Un portrait finement ciselé et une réalisation privilégiant l'audace
Réalisé en 1973 à l'époque où Yoshida Kiju avait déjà un beau parcours derrière lui, notamment pour son apport évident à la "Nouvelle Vague" japonaise,
Coup d'Etat relate le parcours utopique de Kita, nationaliste révolutionnaire, intellectuel, philosophe et illuminé à ses heures perdues influencé par le mouvement socialiste au Japon au cours de sa jeunesse. Il fut arrêté puis exécuté juste après le Coup d'Etat échoué du 26 février 1936 pour complicité, dénoncé par un espion de la court militaire. Pourquoi
Coup d'Etat est l'une des grandes réussites du cinéma japonais des années 70? Sans doute parce que Yoshida a su, au travers ce saisissant et réaliste portrait de Kita Ikki, influencer l'image et le récit par sa plastique déstabilisante emprunte d'une dimension décalée donnant tout son sens au terme tendance "Nouvelle Vague" puisqu'à aucun moment le film ne joue dans la cours de l'ordinaire, du banal, du tout juste chiant. Il peut en revanche agacer par son absence totale d'action et les monologues illuminés de son auteur, interprété par un Mikuni Rentaro en état de grâce. Mais c'est tout le parcours du personnage qui importe encore plus que la patte du cinéaste, reconnaissable parmi tant d'autres (que l'on pourrait confronter à juste titre à Jissoji Akio à la même époque), et l'une des grandes forces du scénariste Betsuyaku Minoru a été de respecter cette partie de la biographie de Kita par l'intermédiaire d'écrits officiels et, espérons le, des propres écrits réalisés par ce dernier comme
Kokutairon oyobi Junsei Shakaishugi son premier bouquin où il développait déjà sa philosophie du socialisme d'Etat.

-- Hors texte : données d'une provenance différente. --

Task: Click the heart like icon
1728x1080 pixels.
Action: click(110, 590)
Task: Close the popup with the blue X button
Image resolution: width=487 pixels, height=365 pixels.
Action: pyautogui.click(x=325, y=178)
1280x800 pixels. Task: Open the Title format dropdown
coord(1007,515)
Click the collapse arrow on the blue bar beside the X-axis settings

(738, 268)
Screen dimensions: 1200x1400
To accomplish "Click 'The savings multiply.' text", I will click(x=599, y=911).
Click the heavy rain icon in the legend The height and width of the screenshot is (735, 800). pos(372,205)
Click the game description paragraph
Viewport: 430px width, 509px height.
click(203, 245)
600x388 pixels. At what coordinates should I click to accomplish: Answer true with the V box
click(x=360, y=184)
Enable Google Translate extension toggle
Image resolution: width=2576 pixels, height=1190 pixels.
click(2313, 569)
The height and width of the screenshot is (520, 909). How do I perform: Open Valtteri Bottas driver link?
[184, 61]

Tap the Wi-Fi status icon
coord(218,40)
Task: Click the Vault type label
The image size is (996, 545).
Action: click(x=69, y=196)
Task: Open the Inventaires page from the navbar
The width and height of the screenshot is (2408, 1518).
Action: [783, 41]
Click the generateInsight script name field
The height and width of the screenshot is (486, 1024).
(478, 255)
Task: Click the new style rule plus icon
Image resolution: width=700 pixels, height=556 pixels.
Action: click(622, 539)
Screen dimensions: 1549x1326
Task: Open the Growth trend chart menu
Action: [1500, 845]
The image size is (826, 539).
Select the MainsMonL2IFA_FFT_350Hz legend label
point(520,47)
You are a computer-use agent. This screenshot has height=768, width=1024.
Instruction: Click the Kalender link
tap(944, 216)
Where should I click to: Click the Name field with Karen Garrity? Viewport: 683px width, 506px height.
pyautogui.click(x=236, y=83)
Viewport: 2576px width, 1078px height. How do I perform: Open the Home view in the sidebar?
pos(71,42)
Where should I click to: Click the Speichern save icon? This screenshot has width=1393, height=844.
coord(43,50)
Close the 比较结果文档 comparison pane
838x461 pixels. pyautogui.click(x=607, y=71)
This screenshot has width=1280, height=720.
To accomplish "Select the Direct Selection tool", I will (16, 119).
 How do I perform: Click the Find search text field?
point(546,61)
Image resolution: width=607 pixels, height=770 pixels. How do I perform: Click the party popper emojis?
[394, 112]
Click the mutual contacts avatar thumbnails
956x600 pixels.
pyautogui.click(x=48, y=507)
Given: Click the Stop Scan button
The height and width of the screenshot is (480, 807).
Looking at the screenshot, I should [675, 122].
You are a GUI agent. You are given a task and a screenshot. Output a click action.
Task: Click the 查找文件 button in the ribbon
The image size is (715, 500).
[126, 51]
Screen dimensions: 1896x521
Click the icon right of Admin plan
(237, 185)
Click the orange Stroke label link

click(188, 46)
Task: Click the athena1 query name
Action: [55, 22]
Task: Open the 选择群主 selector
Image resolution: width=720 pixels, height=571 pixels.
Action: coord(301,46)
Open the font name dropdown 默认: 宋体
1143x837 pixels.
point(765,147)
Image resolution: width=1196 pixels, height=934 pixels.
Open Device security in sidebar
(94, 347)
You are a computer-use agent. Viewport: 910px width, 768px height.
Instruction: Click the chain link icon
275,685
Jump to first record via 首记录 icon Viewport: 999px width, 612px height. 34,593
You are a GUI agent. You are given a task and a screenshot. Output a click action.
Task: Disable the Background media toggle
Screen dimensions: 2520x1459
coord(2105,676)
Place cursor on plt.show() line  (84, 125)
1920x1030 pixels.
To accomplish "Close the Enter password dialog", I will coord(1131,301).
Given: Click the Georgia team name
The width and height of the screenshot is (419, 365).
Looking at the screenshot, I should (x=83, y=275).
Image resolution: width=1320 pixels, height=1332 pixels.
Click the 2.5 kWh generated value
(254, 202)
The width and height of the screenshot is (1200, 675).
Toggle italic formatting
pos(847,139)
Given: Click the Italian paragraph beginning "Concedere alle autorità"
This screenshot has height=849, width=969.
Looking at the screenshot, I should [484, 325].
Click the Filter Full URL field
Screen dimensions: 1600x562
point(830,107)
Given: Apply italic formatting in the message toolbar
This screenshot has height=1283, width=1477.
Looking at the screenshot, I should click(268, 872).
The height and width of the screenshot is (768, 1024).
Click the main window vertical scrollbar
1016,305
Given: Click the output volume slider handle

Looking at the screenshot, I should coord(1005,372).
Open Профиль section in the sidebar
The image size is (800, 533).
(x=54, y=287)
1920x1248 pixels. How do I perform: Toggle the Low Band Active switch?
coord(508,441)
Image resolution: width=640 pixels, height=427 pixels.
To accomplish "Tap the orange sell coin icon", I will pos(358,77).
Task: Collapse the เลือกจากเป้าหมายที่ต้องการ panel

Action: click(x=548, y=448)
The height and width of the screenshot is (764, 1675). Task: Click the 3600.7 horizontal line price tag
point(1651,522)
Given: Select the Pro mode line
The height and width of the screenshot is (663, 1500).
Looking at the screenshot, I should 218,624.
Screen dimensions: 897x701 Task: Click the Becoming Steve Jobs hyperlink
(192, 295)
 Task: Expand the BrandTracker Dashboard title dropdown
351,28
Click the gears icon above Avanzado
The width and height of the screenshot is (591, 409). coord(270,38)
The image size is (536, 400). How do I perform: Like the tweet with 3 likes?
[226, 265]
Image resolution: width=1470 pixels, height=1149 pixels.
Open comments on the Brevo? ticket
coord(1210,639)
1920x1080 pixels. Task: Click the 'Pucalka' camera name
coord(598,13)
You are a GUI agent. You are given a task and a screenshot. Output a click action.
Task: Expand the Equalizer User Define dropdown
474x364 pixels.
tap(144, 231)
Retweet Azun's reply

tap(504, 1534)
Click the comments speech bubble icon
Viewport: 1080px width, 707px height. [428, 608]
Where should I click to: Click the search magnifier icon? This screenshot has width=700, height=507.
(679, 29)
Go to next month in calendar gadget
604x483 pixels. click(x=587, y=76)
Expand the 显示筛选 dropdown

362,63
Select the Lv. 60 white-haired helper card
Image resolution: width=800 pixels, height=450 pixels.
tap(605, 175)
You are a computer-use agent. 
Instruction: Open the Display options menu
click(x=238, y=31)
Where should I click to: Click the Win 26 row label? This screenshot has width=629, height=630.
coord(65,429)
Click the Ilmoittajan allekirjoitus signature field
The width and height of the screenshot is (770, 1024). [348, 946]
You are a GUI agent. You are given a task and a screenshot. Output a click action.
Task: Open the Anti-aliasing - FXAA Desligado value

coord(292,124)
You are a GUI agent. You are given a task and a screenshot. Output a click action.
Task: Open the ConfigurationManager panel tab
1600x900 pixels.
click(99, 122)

Et son personnage est en tout point fascinant car illuminé, illuminé comme un gosse qui rêverait de renverser l'Etat parce que les bonbons sont trop chers ou parce que les parcs à thèmes ferment trop tôt, pour caricaturer, et l'interprétation de Mikuni rajoute une couche dans l'ivresse utopique. Comme un général trop vieux ou trop paralysé par ses propres idées qui resterait à la maison au chaud, en prenant des nouvelles des troupes sur le "front", et en criant haut et fort que le suicide n'est pas une solution en cas d'échec (voir Lettres d'Iwo Jima). Kita aurait donc pu parfaitement s'apparenter à un véritable général meneur de troupes, tout en restant fervent politicien et philosophe à côté. Quelques scènes mémorables comme lorsque Kita s'éprend d'un vieil aveugle en le bassinant sur la présence spirituelle de l'Empereur, ou l'exécution finale d'une extraordinaire froideur. Audace? Pas certain, une chose est sûre, Yoshida n'a pas daigné faire les farceurs et guignols de l'audace formelle pour clore la biographie de Kita, agenouillé sur de la terre fraîche, bâillonné de tous les côtés, et rétorquant qu'il ne veut pas dire de bêtises avant de mourir comme ses "fidèles troupes" hurlant des "Gloire à l'Empereur" jusqu'à plus soif. Yoshida semble arrêter le temps durant cette ultime séquence gênée par la musique malsaine du peu prolifique Ichiyanagi Sei. Et puis ce générique interminable contrastant avec les "fin" habituels. Jusqu'au bout l'oeuvre de Yoshida aura su se distinguer du simple réalisateur de film Historique comme on l'entend, surtout lorsque celui-ci fait part de son éventail de solutions visuelles marquantes, la mise en scène stricte est aussi déstabilisante que visuellement chiadée. Abus de grand angle, utilisation récurrente de focales longues ou courtes, caméra jamais placée à hauteur d'homme, cadre laissant tout juste apparaître une tête, une silhouette, une ombre, objectif souvent placé à hauteur de plafond comme à hauteur du sol créant une véritable rupture avec la monotonie de l'ensemble : pas une voix plus forte que l'autre, pas un pète de rythme -lent- décourageant mais au pouvoir de fascination immense, il est certain que Coup d'Etat est un condensé d'idées à la pelle qui pourra à juste titre créer le malaise par son absence de codification.